● **WHAT YOU NEED TO DO**
A. Answer these from the La Pavoni restoration thread:
(i) How much did BigBadWolf pay for the machine, and where was it bought?
(ii) According to coffeechap, what is the brown stuff in the boiler?
(iii) Which user posted a photo of brown scaled internals, according to Richard Penny?
B. Retype the La Pavoni restoration thread word for word between "I got it for" and "(Apr 5, 2012)", inclusive.

● **READING PASSAGE**
┌──
# Restoring ancient La Pavoni



## BigBadWolf (Sep 28, 2014)

Hello everyone! I've just received an ancient model of the La Pavoni Professional (looks like full-brass exterior, with lots of greenish and/or white corrosion) which is in terrible condition. I've looked for videos of de-scaling old, unused machines, but none of them even closely resemble what I see in my La Pavoni.

If anyone knows, can you tell me if the La Pavoni's boiler was always made from nickel-plated brass, and is it safe to use citric acid on all models?

The residue in the boiler is a pile of light brown, 2mm thick material, that looks a lot like calcium deposits, just.. brown.

Now, I know that the boiler supposedly is nickel-plated brass, but neither nickel nor brass corrode light-brown, and calcium, to my knowledge, is white.

I emptied the whole boiler into a big bowl, and the bowl was almost filled to the top with brown stuff. The brown stuff does dissolve in citric acid, I guess that's the good news.

I got it for ~100 pounds from ebay, and nothing seems to be corroded to the extent of it being broken.

I've bought insanely cheap la Pavonis from ebay before, and restored them without a lot of trouble, but this thing looks like it's from another world.

Before I start restoring it, please, give me all your input and experiences with old machines. I do not want to destroy the poor thing.


----------



## coffeechap (Apr 5, 2012)

The brown stuff is scale deposits built up over a long time, citric acid will do the job of descaling but take you time with it, the exterior can be stripped back and carefully re polished to bring it up to its former glory, I am restoring the same version at the moment.


----------



## BigBadWolf (Sep 28, 2014)

Thank you, I figured it has to be deposits, but it looks so.. extreme.

As to the repolishing, do you remove all of the old coating and do everything new?


----------



## Richard Penny (Nov 14, 2014)

On my "Used pre millennium la pavoni" thread from a few months back, trgreig posted a photo of brown scaled internals. He'd probably have some good advice for you. Good luck!


----------
└──
● **DATASET SECTION**
┌──
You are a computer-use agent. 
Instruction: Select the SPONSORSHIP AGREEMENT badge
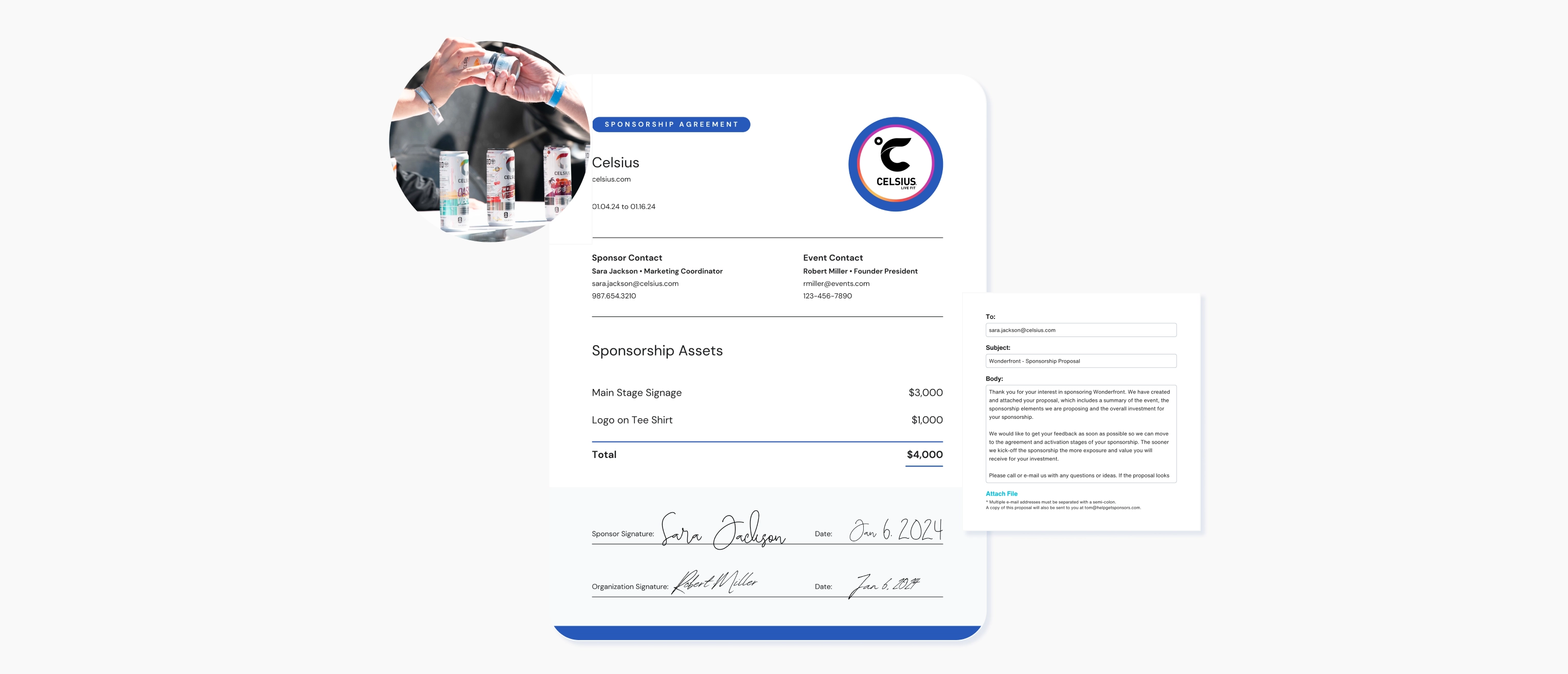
└──
● **SOLUTIONS TO THE PROBLEMS**
A.
(i) About 100 pounds, from eBay.
(ii) Scale deposits built up over a long time.
(iii) trgreig.

B.
I got it for ~100 pounds from ebay, and nothing seems to be corroded to the extent of it being broken.

I've bought insanely cheap la Pavonis from ebay before, and restored them without a lot of trouble, but this thing looks like it's from another world.

Before I start restoring it, please, give me all your input and experiences with old machines. I do not want to destroy the poor thing.


----------



## coffeechap (Apr 5, 2012)